Thin film coatings are essentially what give a lot of the properties of the filter, notably the high transmission in the desired wavelengths, out-of-band blocking and the steep edges that separate absorption and emission peaks from one another. The advances in coating deposition methods over the last 20 or more years have been one of the big enablers to making high performance filters.

All continuously variable filters from Delta Optical Thin Film are coated with ultra-hard surface coatings, which are produced with an advanced plasma process that builds layers with a much higher packing density than traditional hard coatings. The result is optical filters that set new standards in edge steepness and transmission level, and also provide improved blocking. Coated on a single fused silica substrate, these optical filters exhibit minimal auto-fluorescence and a high threshold to laser damage. A prerequisite to this success was the development of software to design CVFs and the necessary tooling, as such software tools are not commercially available.

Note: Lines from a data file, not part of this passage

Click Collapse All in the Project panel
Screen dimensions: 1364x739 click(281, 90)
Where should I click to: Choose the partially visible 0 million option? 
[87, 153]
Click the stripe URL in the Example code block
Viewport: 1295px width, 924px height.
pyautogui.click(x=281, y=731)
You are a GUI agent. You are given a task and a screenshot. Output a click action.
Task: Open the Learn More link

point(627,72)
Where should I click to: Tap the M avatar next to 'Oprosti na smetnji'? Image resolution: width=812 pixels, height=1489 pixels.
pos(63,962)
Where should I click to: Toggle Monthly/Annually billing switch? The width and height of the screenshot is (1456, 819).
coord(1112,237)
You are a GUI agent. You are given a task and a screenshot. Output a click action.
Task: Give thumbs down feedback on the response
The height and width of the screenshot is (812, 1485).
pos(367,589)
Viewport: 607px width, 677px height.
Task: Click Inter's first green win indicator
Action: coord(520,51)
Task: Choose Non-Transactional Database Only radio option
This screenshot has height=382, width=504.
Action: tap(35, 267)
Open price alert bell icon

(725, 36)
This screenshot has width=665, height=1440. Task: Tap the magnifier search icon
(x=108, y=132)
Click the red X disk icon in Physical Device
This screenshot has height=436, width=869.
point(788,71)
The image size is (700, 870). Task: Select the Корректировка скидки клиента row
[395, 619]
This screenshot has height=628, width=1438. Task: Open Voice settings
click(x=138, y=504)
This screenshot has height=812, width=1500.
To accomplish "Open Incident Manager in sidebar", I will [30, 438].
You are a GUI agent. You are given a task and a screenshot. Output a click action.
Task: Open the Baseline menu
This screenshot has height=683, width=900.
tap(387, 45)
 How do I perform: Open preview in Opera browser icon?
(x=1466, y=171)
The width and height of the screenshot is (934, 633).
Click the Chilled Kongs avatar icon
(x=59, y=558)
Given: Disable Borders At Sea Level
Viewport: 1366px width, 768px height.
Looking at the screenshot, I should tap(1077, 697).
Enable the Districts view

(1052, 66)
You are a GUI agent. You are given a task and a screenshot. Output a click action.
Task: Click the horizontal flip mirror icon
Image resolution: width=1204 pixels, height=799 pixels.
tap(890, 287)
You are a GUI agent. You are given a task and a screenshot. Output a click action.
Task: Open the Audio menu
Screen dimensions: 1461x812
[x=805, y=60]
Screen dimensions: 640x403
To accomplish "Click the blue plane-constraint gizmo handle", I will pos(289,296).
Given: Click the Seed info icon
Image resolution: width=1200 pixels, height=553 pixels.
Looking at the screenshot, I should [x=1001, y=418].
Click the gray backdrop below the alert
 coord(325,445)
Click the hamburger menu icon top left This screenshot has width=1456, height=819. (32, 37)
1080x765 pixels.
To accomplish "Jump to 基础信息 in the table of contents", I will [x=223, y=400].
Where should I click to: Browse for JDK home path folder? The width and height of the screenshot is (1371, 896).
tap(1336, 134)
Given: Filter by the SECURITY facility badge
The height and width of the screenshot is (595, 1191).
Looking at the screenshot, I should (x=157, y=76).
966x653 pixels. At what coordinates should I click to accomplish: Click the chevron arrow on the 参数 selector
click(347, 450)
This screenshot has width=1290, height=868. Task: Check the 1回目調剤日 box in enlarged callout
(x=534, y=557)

Delta began volume manufacturing fluorescence filters in the early 1970s and were among the first to implement computer-controlled deposition in the early 1990s. Using its own synthesis and deposition control software and proprietary optical monitoring equipment allows the company to offer coatings made with plasma assisted e-beam evaporation technology with spectral properties comparable to that achievable by ion beam sputtering (IBS) and magnetron sputtering at attractive prices in high quantities. With its decades of experience, today, Delta is one of the largest suppliers of high-performance fluorescence filter sets to the market-leading manufacturers of fluorescence microscopes.